In a session titled “Designing Specifically for Fully Autonomous Vehicles” Snow and Matsu describe a cockpit development process that is more deliberate than what is seen for other disruptive technologies.
Silicon Valley slogans such as: “If you’re not breaking stuff, you’re not moving fast enough,” must be tempered when it comes to maximizing passenger safety, Matsu says. Going through a disruptive phase is necessary for innovation, but that needs to be followed by a cautious implementation stage before vehicles enter the marketplace, he says.
“Where do you put an airbag if the seat spins around?” Matsu asks, showing examples of airbags that pop out of the sides of seats or partially envelope the seat occupant.
Future safety systems also will use electrically powered seatbelts plus sensors to detect the size and age of occupants to prevent too much force being applied.
With autonomous-vehicle drivers becoming passengers and old, operational cockpits becoming multi-purpose spaces, a lot of practical work will be required, says Continental’s Snow.
The first concern is building consumer awareness and trust of the new technology, something that has been accomplished many times in the past.
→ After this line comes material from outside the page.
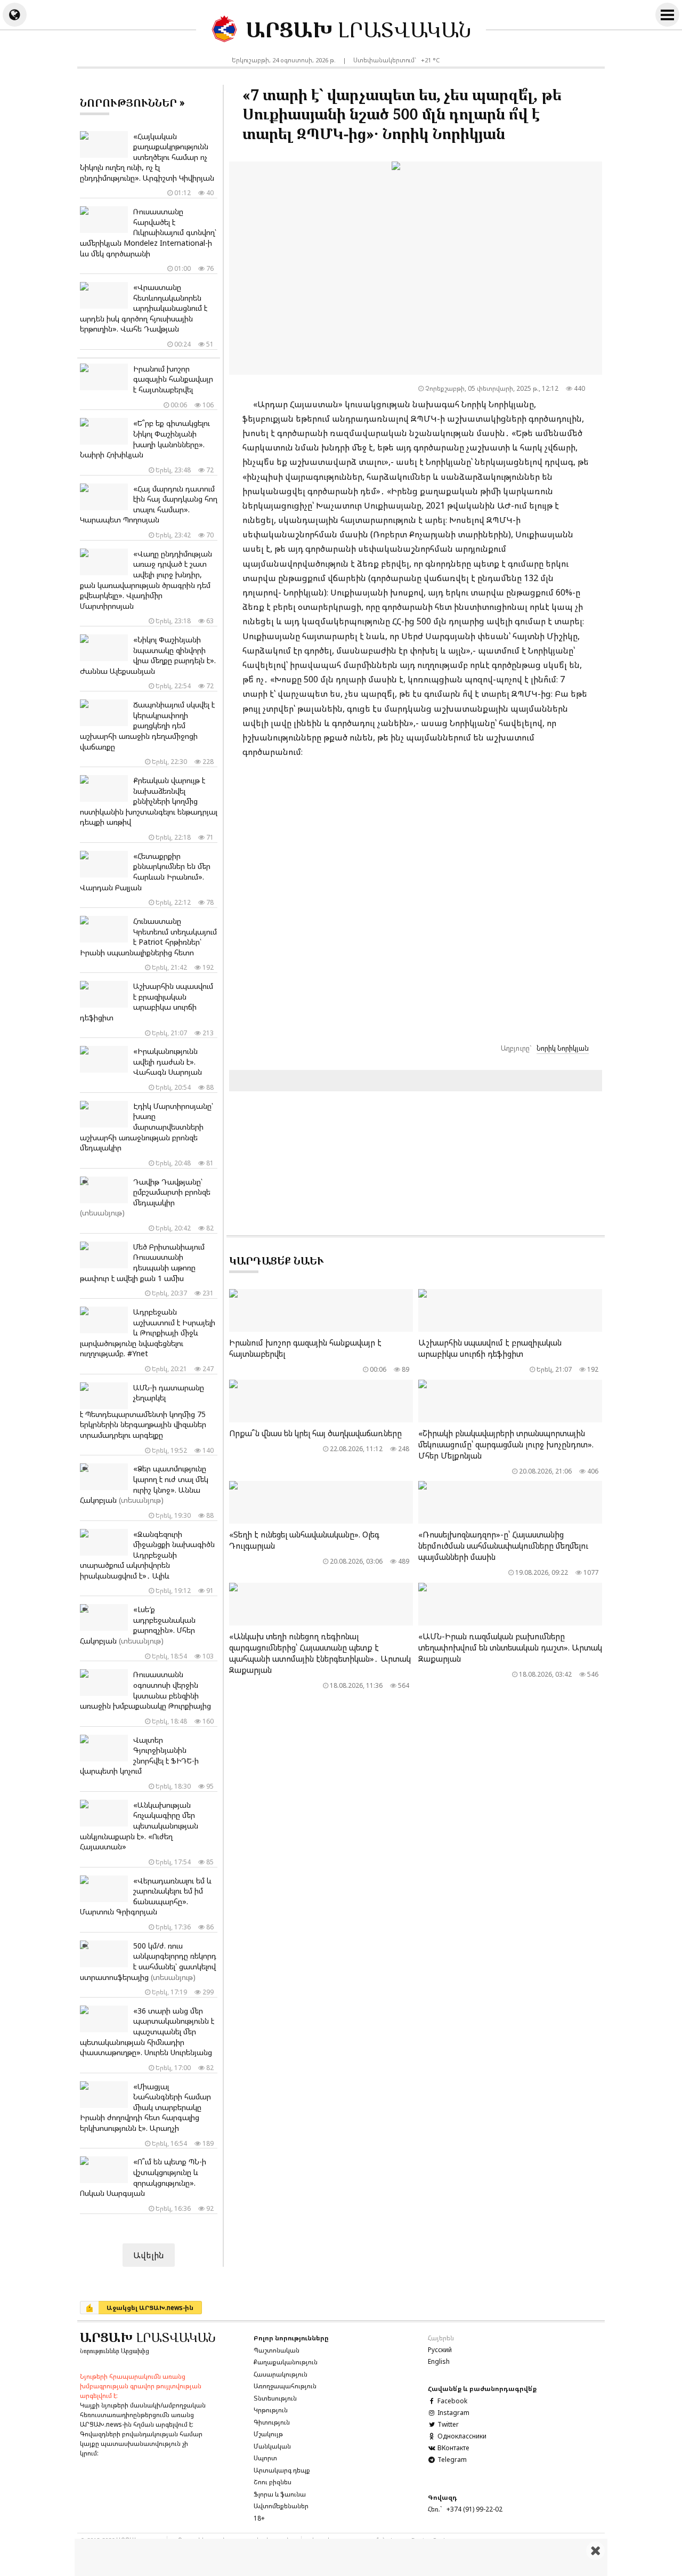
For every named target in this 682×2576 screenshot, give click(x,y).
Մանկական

Snow points out that people don’t think twice about getting into automated elevators, even though they once all had human operators.
Developing trust is all about curating the information shared with passengers, Snow says.
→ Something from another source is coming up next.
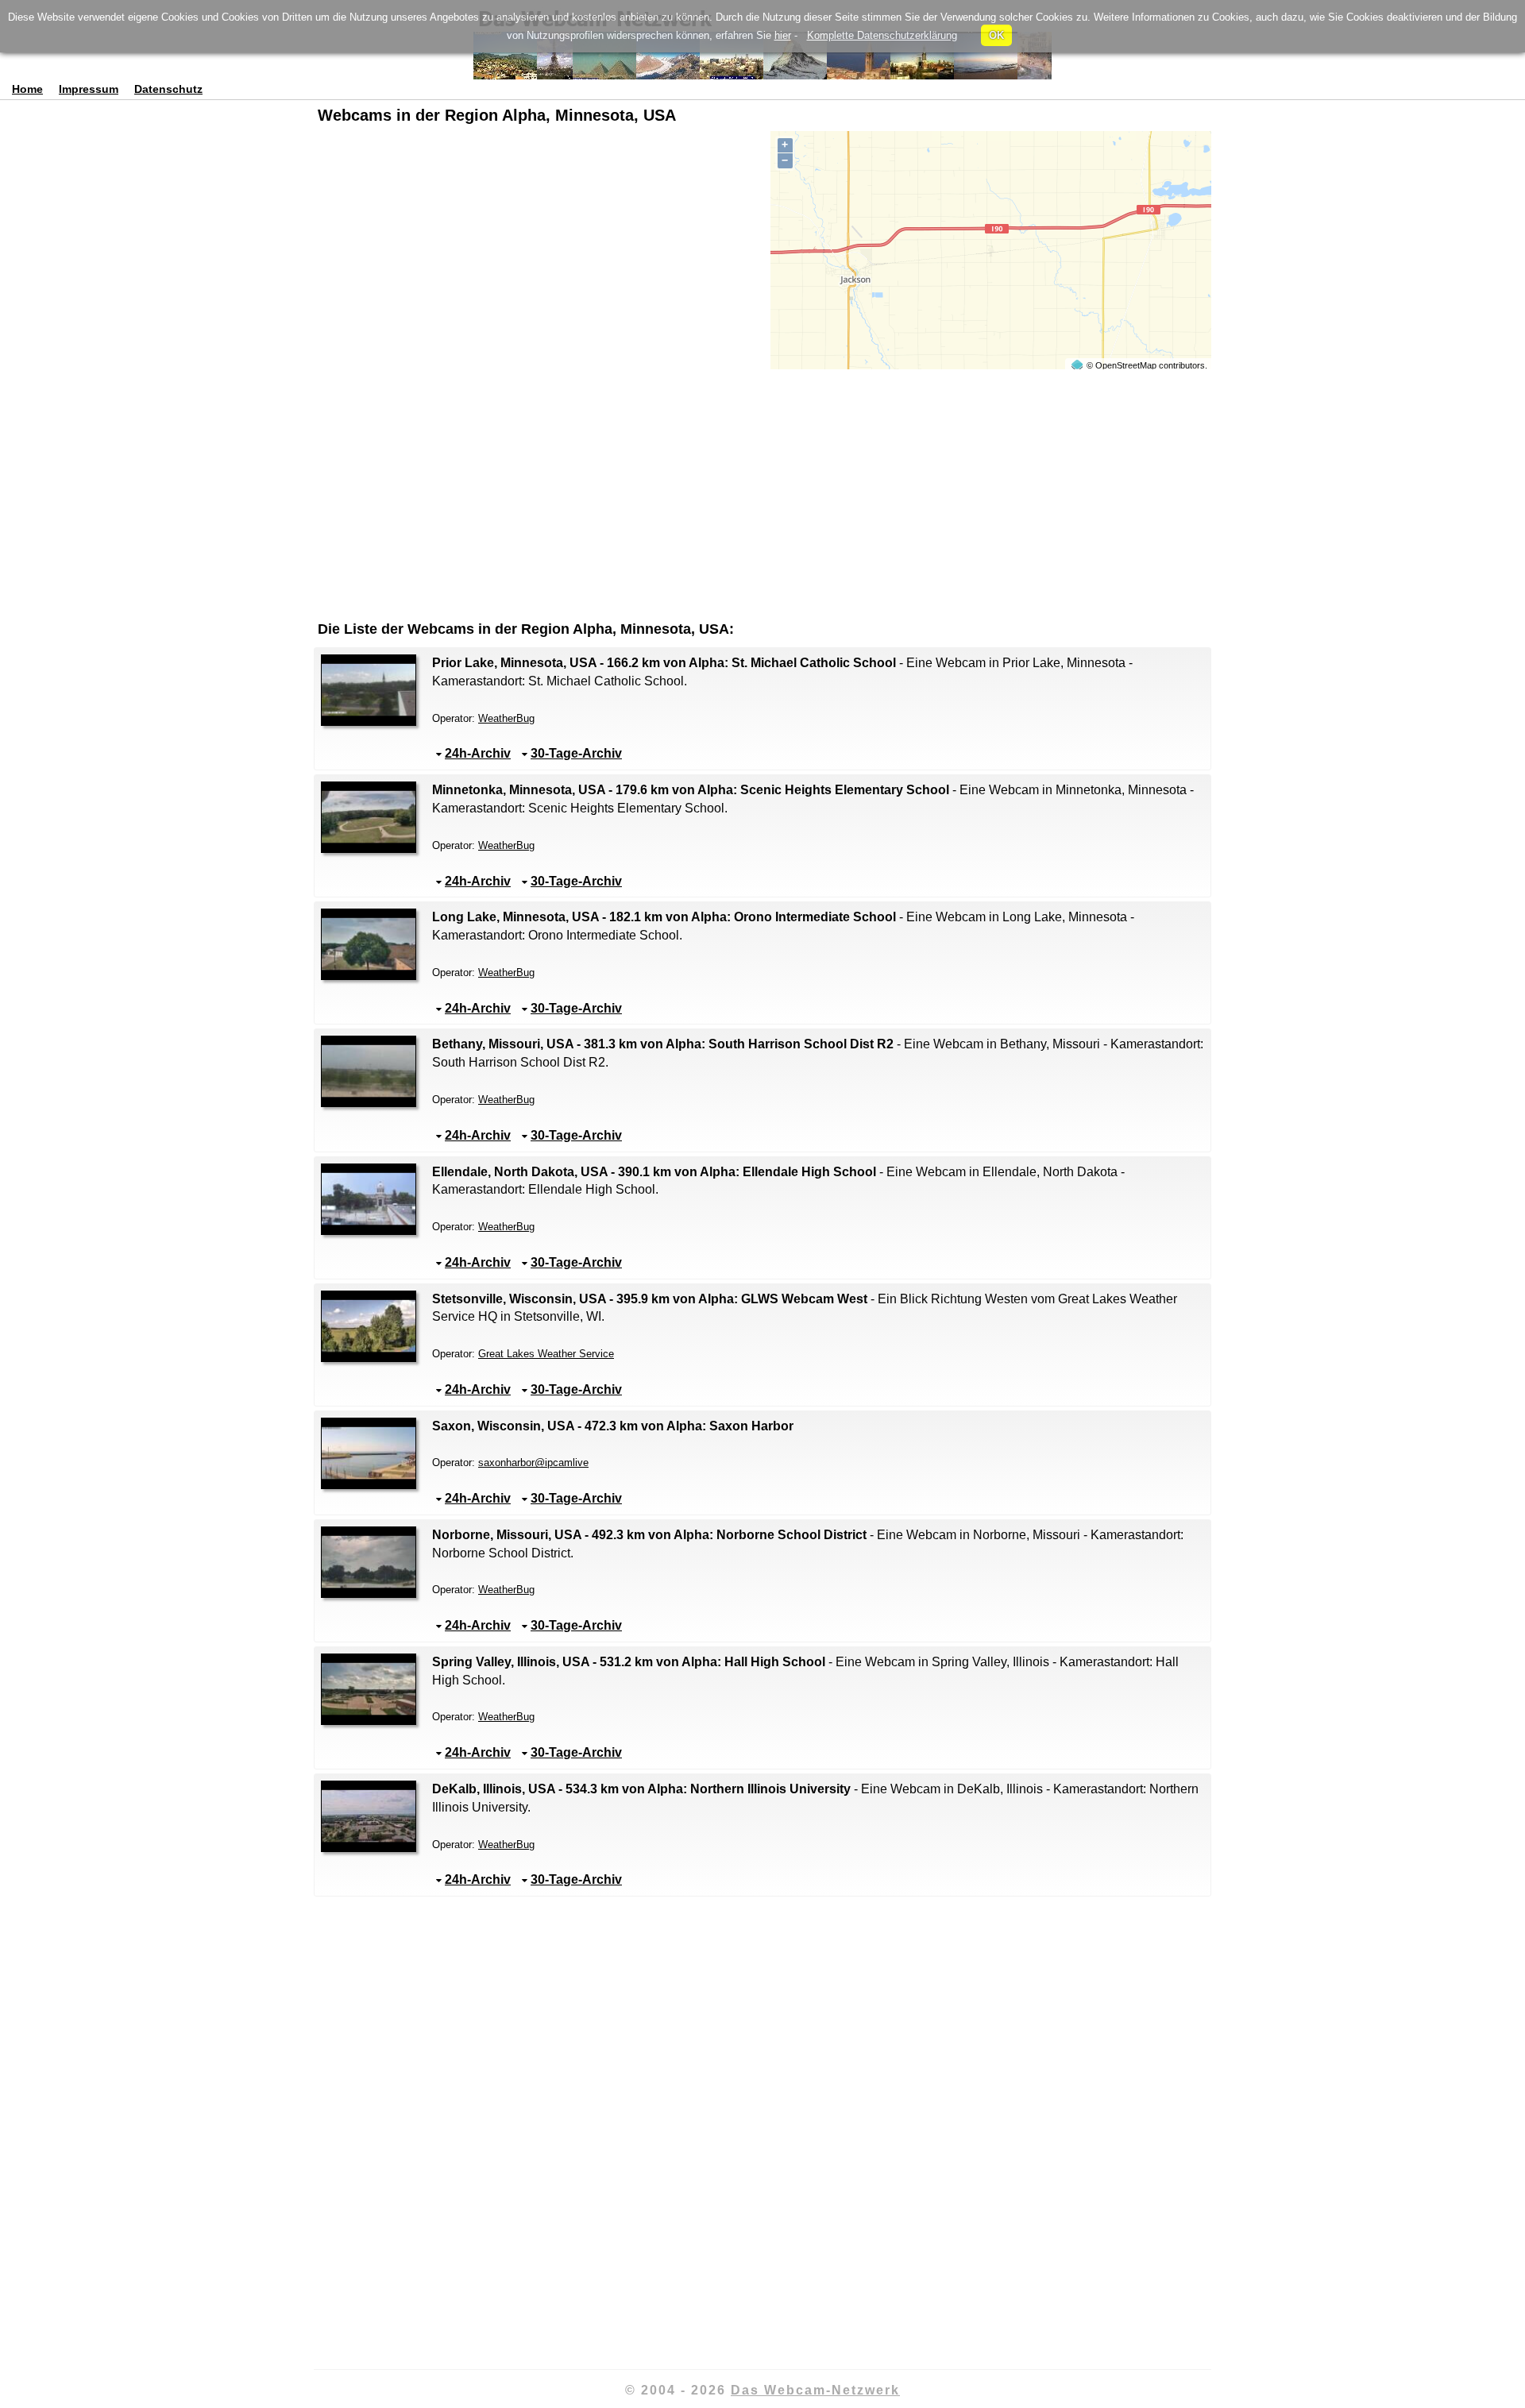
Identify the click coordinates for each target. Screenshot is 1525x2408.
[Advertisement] (534, 178)
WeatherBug (506, 718)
“If we had shown elevator passengers all the cables and mechanics behind the operation of the elevator, it’s likely many would never have gotten on, so we have to think about what information we share and when and what format.”
For Continental, this boils down to what it calls a “holistic user interface” where the focus of the AV cockpit shifts from simply automating driving to becoming a total human-machine interface that includes comprehensive driver and passenger monitoring as well as advanced driver assist systems and other features.
“Outside the vehicle are very complex situations and you have to understand the driving environment. There are traffic signs, lane markings, construction, vehicles, pedestrians and other cars. Just like the elevator example, the car sees everything, but we must curate what we show to vehicle occupants,” Snow says.
As interior systems become more complex, they will have to digitally integrate built-in and brought-in systems such as personal devices even more than they are now.
One of the bottlenecks currently being worked on for connected systems is the multiplexing of control for the acoustic, visual and haptic interfaces with users so they can be prioritized and override each other when necessary for safety or a better user experience. One easy example is how current navigation instructions temporarily interrupt music.
There are many other difficult human-machine interactions that will crop up as AVs come closer to commercialization, the panelists agree. Session moderator Sam Abuelsamid, principal analyst at Navigant Research, points out new challenges will include robot taxis that can effectively assist elderly or disabled people enter and exit vehicles.
Autoliv’s Matsu says reaching industry goals of zero crashes and zero fatalities will become increasing difficult as ADAS systems slowly eliminate the four most common scenarios that account for 85% of serious crashes.
As autonomy creates more ways for seats and interiors to be configured, Matsu says there will have to be a major shift to more simulation testing and predictive engineering tools.
“We can’t have just engineers working on these solutions,” adds Snow. Continental has a whole group of psychology-based and human-factor-based experts working on this and dealing with atypical events. “We’re not experts on how to determine if someone is having a heart attack,” she says.